## [EXERCISE PROMPT]
Could you print every record below exactly as it appears?

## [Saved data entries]
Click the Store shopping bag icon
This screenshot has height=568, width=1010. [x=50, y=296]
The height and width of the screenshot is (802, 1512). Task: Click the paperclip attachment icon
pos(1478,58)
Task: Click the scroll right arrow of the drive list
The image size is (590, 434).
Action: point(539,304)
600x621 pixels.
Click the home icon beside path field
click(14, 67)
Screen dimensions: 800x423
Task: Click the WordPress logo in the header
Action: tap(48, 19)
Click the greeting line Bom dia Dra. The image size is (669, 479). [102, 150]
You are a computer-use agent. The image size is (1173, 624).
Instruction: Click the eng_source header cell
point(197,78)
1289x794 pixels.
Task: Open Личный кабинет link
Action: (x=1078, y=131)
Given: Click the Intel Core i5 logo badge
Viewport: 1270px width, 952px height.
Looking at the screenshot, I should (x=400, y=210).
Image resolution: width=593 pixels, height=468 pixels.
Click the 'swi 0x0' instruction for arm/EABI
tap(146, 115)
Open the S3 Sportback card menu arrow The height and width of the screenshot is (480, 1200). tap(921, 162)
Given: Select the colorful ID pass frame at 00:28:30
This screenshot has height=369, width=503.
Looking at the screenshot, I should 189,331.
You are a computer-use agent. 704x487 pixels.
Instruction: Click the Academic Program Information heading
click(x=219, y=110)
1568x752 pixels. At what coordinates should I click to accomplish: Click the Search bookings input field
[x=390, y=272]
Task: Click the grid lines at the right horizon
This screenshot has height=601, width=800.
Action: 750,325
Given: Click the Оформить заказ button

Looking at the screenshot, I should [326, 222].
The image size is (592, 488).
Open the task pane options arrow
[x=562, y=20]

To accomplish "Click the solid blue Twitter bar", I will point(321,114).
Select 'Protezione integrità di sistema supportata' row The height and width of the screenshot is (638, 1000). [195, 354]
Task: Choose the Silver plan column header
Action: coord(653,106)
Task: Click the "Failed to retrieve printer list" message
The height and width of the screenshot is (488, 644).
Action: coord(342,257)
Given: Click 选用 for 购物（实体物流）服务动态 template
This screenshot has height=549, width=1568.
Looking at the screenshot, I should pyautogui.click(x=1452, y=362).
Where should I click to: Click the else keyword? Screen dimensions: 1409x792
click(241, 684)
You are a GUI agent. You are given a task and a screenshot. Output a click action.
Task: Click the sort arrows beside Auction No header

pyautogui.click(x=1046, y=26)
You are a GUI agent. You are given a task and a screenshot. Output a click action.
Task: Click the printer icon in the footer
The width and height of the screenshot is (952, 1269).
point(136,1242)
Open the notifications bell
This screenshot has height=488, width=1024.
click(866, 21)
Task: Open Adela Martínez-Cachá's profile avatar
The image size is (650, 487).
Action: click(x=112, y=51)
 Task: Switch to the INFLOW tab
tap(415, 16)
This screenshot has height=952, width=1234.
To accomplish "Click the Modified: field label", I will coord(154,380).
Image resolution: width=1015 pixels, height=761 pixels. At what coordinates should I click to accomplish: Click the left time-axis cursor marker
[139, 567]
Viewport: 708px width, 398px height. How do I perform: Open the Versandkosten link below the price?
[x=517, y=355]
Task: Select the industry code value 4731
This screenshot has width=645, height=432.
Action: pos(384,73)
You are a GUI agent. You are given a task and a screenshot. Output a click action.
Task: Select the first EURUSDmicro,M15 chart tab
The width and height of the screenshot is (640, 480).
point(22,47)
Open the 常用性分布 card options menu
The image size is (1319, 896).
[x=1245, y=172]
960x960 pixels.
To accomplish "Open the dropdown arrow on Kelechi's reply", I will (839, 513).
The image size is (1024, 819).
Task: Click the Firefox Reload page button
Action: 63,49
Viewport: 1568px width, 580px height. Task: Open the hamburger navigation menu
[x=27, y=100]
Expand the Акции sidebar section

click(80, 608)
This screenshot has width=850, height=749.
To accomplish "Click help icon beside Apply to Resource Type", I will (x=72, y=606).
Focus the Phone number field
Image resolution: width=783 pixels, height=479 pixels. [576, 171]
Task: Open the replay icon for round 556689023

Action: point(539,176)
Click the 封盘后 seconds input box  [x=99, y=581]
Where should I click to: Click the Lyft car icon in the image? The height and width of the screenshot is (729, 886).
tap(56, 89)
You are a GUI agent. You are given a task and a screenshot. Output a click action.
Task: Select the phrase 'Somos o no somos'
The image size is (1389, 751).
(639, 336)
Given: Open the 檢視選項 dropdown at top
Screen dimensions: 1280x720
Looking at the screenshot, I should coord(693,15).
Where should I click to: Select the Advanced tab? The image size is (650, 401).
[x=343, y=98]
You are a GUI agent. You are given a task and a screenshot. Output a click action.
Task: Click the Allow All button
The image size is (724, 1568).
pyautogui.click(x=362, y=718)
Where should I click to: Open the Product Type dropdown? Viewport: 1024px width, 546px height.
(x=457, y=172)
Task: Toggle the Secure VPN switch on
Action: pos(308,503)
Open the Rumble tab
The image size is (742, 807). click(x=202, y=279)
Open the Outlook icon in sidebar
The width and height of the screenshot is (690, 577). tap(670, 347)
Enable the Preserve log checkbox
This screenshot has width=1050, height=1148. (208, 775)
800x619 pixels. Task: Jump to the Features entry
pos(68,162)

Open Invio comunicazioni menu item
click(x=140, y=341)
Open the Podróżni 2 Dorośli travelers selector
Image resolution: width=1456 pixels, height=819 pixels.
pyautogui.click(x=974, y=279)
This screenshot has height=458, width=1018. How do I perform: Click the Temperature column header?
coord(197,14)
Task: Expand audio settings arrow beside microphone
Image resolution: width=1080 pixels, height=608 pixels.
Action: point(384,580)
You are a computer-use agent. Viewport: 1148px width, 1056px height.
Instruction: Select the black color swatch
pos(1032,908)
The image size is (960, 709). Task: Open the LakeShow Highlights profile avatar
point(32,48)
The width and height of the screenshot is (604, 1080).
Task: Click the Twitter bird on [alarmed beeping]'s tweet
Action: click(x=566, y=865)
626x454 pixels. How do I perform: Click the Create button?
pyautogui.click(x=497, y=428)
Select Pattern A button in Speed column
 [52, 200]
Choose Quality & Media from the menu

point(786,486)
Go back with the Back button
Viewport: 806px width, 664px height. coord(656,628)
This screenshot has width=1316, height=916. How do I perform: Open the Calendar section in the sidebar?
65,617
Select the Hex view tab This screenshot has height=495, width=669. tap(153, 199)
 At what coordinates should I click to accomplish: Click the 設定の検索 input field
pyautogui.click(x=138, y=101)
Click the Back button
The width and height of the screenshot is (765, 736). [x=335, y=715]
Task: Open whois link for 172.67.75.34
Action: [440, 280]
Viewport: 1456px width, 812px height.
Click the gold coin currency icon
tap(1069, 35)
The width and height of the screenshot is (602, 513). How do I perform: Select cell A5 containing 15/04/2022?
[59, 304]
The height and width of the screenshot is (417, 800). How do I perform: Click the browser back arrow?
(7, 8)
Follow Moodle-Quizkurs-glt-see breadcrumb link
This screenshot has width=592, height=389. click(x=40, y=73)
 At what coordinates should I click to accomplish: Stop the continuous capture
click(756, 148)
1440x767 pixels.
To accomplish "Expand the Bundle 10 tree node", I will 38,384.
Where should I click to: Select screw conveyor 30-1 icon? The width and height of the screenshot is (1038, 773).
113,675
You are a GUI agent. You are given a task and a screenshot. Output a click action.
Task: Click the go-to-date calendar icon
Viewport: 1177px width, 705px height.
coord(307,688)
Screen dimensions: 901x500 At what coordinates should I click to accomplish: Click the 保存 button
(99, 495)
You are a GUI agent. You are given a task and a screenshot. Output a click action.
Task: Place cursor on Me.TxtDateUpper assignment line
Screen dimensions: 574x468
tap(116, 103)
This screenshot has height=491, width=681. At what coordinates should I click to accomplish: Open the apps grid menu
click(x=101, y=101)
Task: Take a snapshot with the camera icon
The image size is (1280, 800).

## [ANSWER BELOW]
Click the Store shopping bag icon
This screenshot has height=568, width=1010. [x=50, y=296]
The height and width of the screenshot is (802, 1512). Task: Click the paperclip attachment icon
pos(1478,58)
Task: Click the scroll right arrow of the drive list
The image size is (590, 434).
Action: point(539,304)
600x621 pixels.
Click the home icon beside path field
click(14, 67)
Screen dimensions: 800x423
Task: Click the WordPress logo in the header
Action: tap(48, 19)
Click the greeting line Bom dia Dra. The image size is (669, 479). [102, 150]
You are a computer-use agent. The image size is (1173, 624).
Instruction: Click the eng_source header cell
point(197,78)
1289x794 pixels.
Task: Open Личный кабинет link
Action: (x=1078, y=131)
Given: Click the Intel Core i5 logo badge
Viewport: 1270px width, 952px height.
Looking at the screenshot, I should (x=400, y=210).
Image resolution: width=593 pixels, height=468 pixels.
Click the 'swi 0x0' instruction for arm/EABI
tap(146, 115)
Open the S3 Sportback card menu arrow The height and width of the screenshot is (480, 1200). tap(921, 162)
Given: Select the colorful ID pass frame at 00:28:30
This screenshot has height=369, width=503.
Looking at the screenshot, I should 189,331.
You are a computer-use agent. 704x487 pixels.
Instruction: Click the Academic Program Information heading
click(x=219, y=110)
1568x752 pixels. At what coordinates should I click to accomplish: Click the Search bookings input field
[x=390, y=272]
Task: Click the grid lines at the right horizon
This screenshot has height=601, width=800.
Action: 750,325
Given: Click the Оформить заказ button

Looking at the screenshot, I should [326, 222].
The image size is (592, 488).
Open the task pane options arrow
[x=562, y=20]

To accomplish "Click the solid blue Twitter bar", I will point(321,114).
Select 'Protezione integrità di sistema supportata' row The height and width of the screenshot is (638, 1000). [195, 354]
Task: Choose the Silver plan column header
Action: coord(653,106)
Task: Click the "Failed to retrieve printer list" message
The height and width of the screenshot is (488, 644).
Action: coord(342,257)
Given: Click 选用 for 购物（实体物流）服务动态 template
This screenshot has height=549, width=1568.
Looking at the screenshot, I should pyautogui.click(x=1452, y=362).
Where should I click to: Click the else keyword? Screen dimensions: 1409x792
click(241, 684)
You are a GUI agent. You are given a task and a screenshot. Output a click action.
Task: Click the sort arrows beside Auction No header

pyautogui.click(x=1046, y=26)
You are a GUI agent. You are given a task and a screenshot. Output a click action.
Task: Click the printer icon in the footer
The width and height of the screenshot is (952, 1269).
point(136,1242)
Open the notifications bell
This screenshot has height=488, width=1024.
click(866, 21)
Task: Open Adela Martínez-Cachá's profile avatar
The image size is (650, 487).
Action: click(x=112, y=51)
 Task: Switch to the INFLOW tab
tap(415, 16)
This screenshot has height=952, width=1234.
To accomplish "Click the Modified: field label", I will coord(154,380).
Image resolution: width=1015 pixels, height=761 pixels. At what coordinates should I click to accomplish: Click the left time-axis cursor marker
[139, 567]
Viewport: 708px width, 398px height. How do I perform: Open the Versandkosten link below the price?
[x=517, y=355]
Task: Select the industry code value 4731
This screenshot has width=645, height=432.
Action: pos(384,73)
You are a GUI agent. You are given a task and a screenshot. Output a click action.
Task: Select the first EURUSDmicro,M15 chart tab
The width and height of the screenshot is (640, 480).
point(22,47)
Open the 常用性分布 card options menu
The image size is (1319, 896).
[x=1245, y=172]
960x960 pixels.
To accomplish "Open the dropdown arrow on Kelechi's reply", I will (839, 513).
The image size is (1024, 819).
Task: Click the Firefox Reload page button
Action: 63,49
Viewport: 1568px width, 580px height. Task: Open the hamburger navigation menu
[x=27, y=100]
Expand the Акции sidebar section

click(80, 608)
This screenshot has width=850, height=749.
To accomplish "Click help icon beside Apply to Resource Type", I will (x=72, y=606).
Focus the Phone number field
Image resolution: width=783 pixels, height=479 pixels. [576, 171]
Task: Open the replay icon for round 556689023

Action: point(539,176)
Click the 封盘后 seconds input box  [x=99, y=581]
Where should I click to: Click the Lyft car icon in the image? The height and width of the screenshot is (729, 886).
tap(56, 89)
You are a GUI agent. You are given a task and a screenshot. Output a click action.
Task: Select the phrase 'Somos o no somos'
The image size is (1389, 751).
(639, 336)
Given: Open the 檢視選項 dropdown at top
Screen dimensions: 1280x720
Looking at the screenshot, I should coord(693,15).
Where should I click to: Select the Advanced tab? The image size is (650, 401).
[x=343, y=98]
You are a GUI agent. You are given a task and a screenshot. Output a click action.
Task: Click the Allow All button
The image size is (724, 1568).
pyautogui.click(x=362, y=718)
Where should I click to: Open the Product Type dropdown? Viewport: 1024px width, 546px height.
(x=457, y=172)
Task: Toggle the Secure VPN switch on
Action: pos(308,503)
Open the Rumble tab
The image size is (742, 807). click(x=202, y=279)
Open the Outlook icon in sidebar
The width and height of the screenshot is (690, 577). tap(670, 347)
Enable the Preserve log checkbox
This screenshot has width=1050, height=1148. (208, 775)
800x619 pixels. Task: Jump to the Features entry
pos(68,162)

Open Invio comunicazioni menu item
click(x=140, y=341)
Open the Podróżni 2 Dorośli travelers selector
Image resolution: width=1456 pixels, height=819 pixels.
pyautogui.click(x=974, y=279)
This screenshot has height=458, width=1018. How do I perform: Click the Temperature column header?
coord(197,14)
Task: Expand audio settings arrow beside microphone
Image resolution: width=1080 pixels, height=608 pixels.
Action: point(384,580)
You are a computer-use agent. Viewport: 1148px width, 1056px height.
Instruction: Select the black color swatch
pos(1032,908)
The image size is (960, 709). Task: Open the LakeShow Highlights profile avatar
point(32,48)
The width and height of the screenshot is (604, 1080).
Task: Click the Twitter bird on [alarmed beeping]'s tweet
Action: click(x=566, y=865)
626x454 pixels. How do I perform: Click the Create button?
pyautogui.click(x=497, y=428)
Select Pattern A button in Speed column
 [52, 200]
Choose Quality & Media from the menu

point(786,486)
Go back with the Back button
Viewport: 806px width, 664px height. coord(656,628)
This screenshot has width=1316, height=916. How do I perform: Open the Calendar section in the sidebar?
65,617
Select the Hex view tab This screenshot has height=495, width=669. tap(153, 199)
 At what coordinates should I click to accomplish: Click the 設定の検索 input field
pyautogui.click(x=138, y=101)
Click the Back button
The width and height of the screenshot is (765, 736). [x=335, y=715]
Task: Open whois link for 172.67.75.34
Action: [440, 280]
Viewport: 1456px width, 812px height.
Click the gold coin currency icon
tap(1069, 35)
The width and height of the screenshot is (602, 513). How do I perform: Select cell A5 containing 15/04/2022?
[59, 304]
The height and width of the screenshot is (417, 800). How do I perform: Click the browser back arrow?
(7, 8)
Follow Moodle-Quizkurs-glt-see breadcrumb link
This screenshot has width=592, height=389. click(x=40, y=73)
 At what coordinates should I click to accomplish: Stop the continuous capture
click(756, 148)
1440x767 pixels.
To accomplish "Expand the Bundle 10 tree node", I will 38,384.
Where should I click to: Select screw conveyor 30-1 icon? The width and height of the screenshot is (1038, 773).
113,675
You are a GUI agent. You are given a task and a screenshot. Output a click action.
Task: Click the go-to-date calendar icon
Viewport: 1177px width, 705px height.
coord(307,688)
Screen dimensions: 901x500 At what coordinates should I click to accomplish: Click the 保存 button
(99, 495)
You are a GUI agent. You are given a task and a screenshot. Output a click action.
Task: Place cursor on Me.TxtDateUpper assignment line
Screen dimensions: 574x468
tap(116, 103)
This screenshot has height=491, width=681. At what coordinates should I click to accomplish: Open the apps grid menu
click(x=101, y=101)
Task: Take a snapshot with the camera icon
The image size is (1280, 800).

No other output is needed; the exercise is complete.